The Ranger Captain dressed himself, hurried over to the telegraph office and got the operator there to talk over the wire to the operator where the scare had originated. He learned that it seemed to be genuine, and that everybody was leaving the neighborhood. The operator at Salisbury ended his information with "Good-by, I'm going now myself."
Captain Bill still could not believe it a genuine Indian incursion. Hall County was in the second tier from the Territory line, and the Indians would have had to cross Childress County to get to it. He did not believe that they would undertake to do this, or that they could have accomplished it without previous alarms. Still, it was his duty to investigate.

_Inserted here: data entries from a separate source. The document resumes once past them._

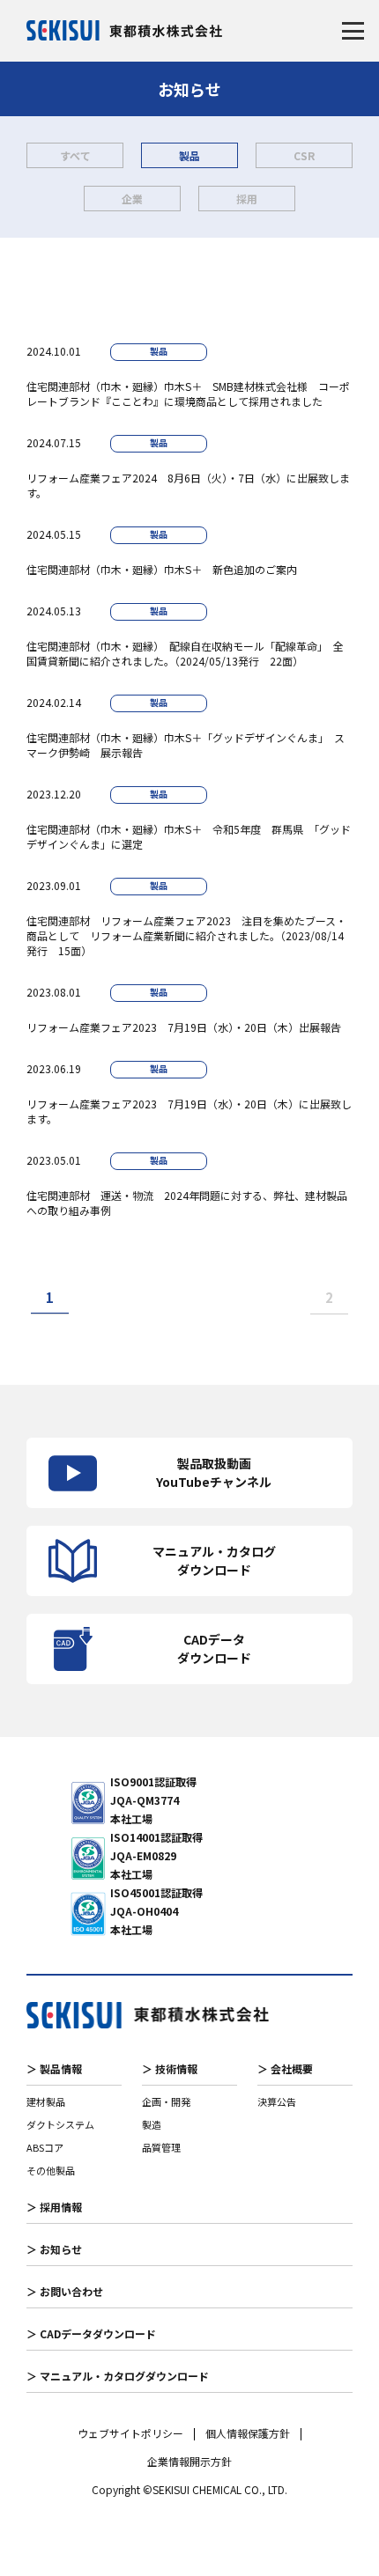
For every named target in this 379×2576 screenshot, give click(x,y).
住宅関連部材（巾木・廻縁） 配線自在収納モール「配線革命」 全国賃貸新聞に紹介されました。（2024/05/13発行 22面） (185, 653)
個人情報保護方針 (247, 2433)
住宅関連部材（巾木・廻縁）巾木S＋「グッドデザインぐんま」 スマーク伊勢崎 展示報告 (185, 745)
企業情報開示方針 (189, 2461)
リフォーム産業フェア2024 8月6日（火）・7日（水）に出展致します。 (188, 485)
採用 (246, 198)
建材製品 (45, 2101)
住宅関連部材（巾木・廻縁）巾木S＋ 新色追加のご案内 (167, 569)
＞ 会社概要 (285, 2068)
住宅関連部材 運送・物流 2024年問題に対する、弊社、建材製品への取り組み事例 (186, 1203)
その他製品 (50, 2170)
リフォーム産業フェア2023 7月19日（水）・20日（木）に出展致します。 (189, 1111)
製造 (151, 2124)
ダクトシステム (60, 2124)
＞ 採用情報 (54, 2206)
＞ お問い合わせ (64, 2291)
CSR (304, 155)
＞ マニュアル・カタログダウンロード (117, 2375)
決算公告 (276, 2101)
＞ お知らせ (54, 2248)
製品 (189, 155)
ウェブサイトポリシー (130, 2433)
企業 (132, 198)
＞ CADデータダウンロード (91, 2333)
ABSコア (44, 2147)
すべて (75, 155)
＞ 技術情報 (169, 2068)
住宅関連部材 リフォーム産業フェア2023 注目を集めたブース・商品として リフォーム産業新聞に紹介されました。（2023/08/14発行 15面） (186, 935)
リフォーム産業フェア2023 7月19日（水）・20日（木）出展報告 (183, 1026)
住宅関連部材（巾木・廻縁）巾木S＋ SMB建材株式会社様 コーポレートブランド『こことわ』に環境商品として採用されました (188, 393)
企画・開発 (166, 2101)
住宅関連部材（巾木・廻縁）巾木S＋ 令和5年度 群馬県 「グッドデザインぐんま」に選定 (188, 836)
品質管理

He got a special train; loaded in men, horses and pack-mules, and set out on a hunt for Indians. It was about a hundred miles to Salisbury, and they reached there early in the day. Not a soul was in sight anywhere. The inhabitants were hidden, some in dug-outs, some in haystacks, some in the tall grass. Here and there, as the train pulled in, McDonald saw a head stick out from a sod house far out on the prairie, then suddenly disappear, like a prairie-dog dropping into his hole. He set out to interview some of these wary settlers, and learned that the Indian alarm had been given by a man—a new settler just arrived in the country—who had ridden his horse to death and lost one of his children—having left him far behind somewhere—in his wild eagerness to escape the savages who, he declared, were burning and scalping not far away. Captain Bill found this man, and after a little talk with him was convinced that what he had seen was nothing more nor less than some cowboys on a round-up, disporting themselves around their campfire at night, as cowboys will—dancing and capering in the mad manner of young plainsmen whose ideas of amusement are elemental, and whose opportunities for social diversions are few. The man and the neighborhood, however, remained unconvinced, so it was decided to visit the scene of the disturbance.